[WHAT IS REQUIRED]
Lay out every line of the records below as a Markdown table with the columns Row and Line, numbering each row and leaving out the blank lines.

[INPUT MATERIAL]
= = =
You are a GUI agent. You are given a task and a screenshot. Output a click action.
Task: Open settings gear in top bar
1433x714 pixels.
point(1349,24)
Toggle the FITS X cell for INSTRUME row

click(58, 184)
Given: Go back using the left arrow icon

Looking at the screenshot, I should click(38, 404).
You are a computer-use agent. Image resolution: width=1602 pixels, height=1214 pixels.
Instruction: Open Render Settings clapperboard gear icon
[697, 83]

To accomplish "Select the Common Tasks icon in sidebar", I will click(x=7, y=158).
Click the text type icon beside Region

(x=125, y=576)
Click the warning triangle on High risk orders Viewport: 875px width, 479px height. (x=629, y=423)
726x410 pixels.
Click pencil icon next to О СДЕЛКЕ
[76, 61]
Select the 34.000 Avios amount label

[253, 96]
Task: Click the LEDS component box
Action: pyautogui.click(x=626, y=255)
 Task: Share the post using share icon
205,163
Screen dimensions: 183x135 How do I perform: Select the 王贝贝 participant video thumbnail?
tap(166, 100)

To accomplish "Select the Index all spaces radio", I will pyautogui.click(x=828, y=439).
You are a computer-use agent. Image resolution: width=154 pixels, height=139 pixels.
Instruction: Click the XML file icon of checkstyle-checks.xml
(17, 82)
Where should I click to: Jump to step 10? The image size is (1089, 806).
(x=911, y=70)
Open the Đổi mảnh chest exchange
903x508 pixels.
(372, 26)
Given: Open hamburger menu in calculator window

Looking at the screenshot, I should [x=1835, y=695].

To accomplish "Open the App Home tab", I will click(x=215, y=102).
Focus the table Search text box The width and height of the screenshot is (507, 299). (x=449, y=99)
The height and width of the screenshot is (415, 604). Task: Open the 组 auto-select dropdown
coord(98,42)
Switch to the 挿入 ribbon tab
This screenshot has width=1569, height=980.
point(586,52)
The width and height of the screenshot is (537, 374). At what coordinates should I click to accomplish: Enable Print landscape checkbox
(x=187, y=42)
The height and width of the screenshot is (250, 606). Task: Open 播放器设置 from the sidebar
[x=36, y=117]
= = =
[SOLUTION FOR THIS PROBLEM]
| Row | Line |
|---|---|
| 1 | You are a GUI agent. You are given a task and a screenshot. Output a click action. |
| 2 | Task: Open settings gear in top bar |
| 3 | 1433x714 pixels. |
| 4 | point(1349,24) |
| 5 | Toggle the FITS X cell for INSTRUME row |
| 6 | click(58, 184) |
| 7 | Given: Go back using the left arrow icon |
| 8 | Looking at the screenshot, I should click(38, 404). |
| 9 | You are a computer-use agent. Image resolution: width=1602 pixels, height=1214 pixels. |
| 10 | Instruction: Open Render Settings clapperboard gear icon |
| 11 | [697, 83] |
| 12 | To accomplish "Select the Common Tasks icon in sidebar", I will click(x=7, y=158). |
| 13 | Click the text type icon beside Region |
| 14 | (x=125, y=576) |
| 15 | Click the warning triangle on High risk orders Viewport: 875px width, 479px height. (x=629, y=423) |
| 16 | 726x410 pixels. |
| 17 | Click pencil icon next to О СДЕЛКЕ |
| 18 | [76, 61] |
| 19 | Select the 34.000 Avios amount label |
| 20 | [253, 96] |
| 21 | Task: Click the LEDS component box |
| 22 | Action: pyautogui.click(x=626, y=255) |
| 23 |  Task: Share the post using share icon |
| 24 | 205,163 |
| 25 | Screen dimensions: 183x135 How do I perform: Select the 王贝贝 participant video thumbnail? |
| 26 | tap(166, 100) |
| 27 | To accomplish "Select the Index all spaces radio", I will pyautogui.click(x=828, y=439). |
| 28 | You are a computer-use agent. Image resolution: width=154 pixels, height=139 pixels. |
| 29 | Instruction: Click the XML file icon of checkstyle-checks.xml |
| 30 | (17, 82) |
| 31 | Where should I click to: Jump to step 10? The image size is (1089, 806). |
| 32 | (x=911, y=70) |
| 33 | Open the Đổi mảnh chest exchange |
| 34 | 903x508 pixels. |
| 35 | (372, 26) |
| 36 | Given: Open hamburger menu in calculator window |
| 37 | Looking at the screenshot, I should [x=1835, y=695]. |
| 38 | To accomplish "Open the App Home tab", I will click(x=215, y=102). |
| 39 | Focus the table Search text box The width and height of the screenshot is (507, 299). (x=449, y=99) |
| 40 | The height and width of the screenshot is (415, 604). Task: Open the 组 auto-select dropdown |
| 41 | coord(98,42) |
| 42 | Switch to the 挿入 ribbon tab |
| 43 | This screenshot has width=1569, height=980. |
| 44 | point(586,52) |
| 45 | The width and height of the screenshot is (537, 374). At what coordinates should I click to accomplish: Enable Print landscape checkbox |
| 46 | (x=187, y=42) |
| 47 | The height and width of the screenshot is (250, 606). Task: Open 播放器设置 from the sidebar |
| 48 | [x=36, y=117] |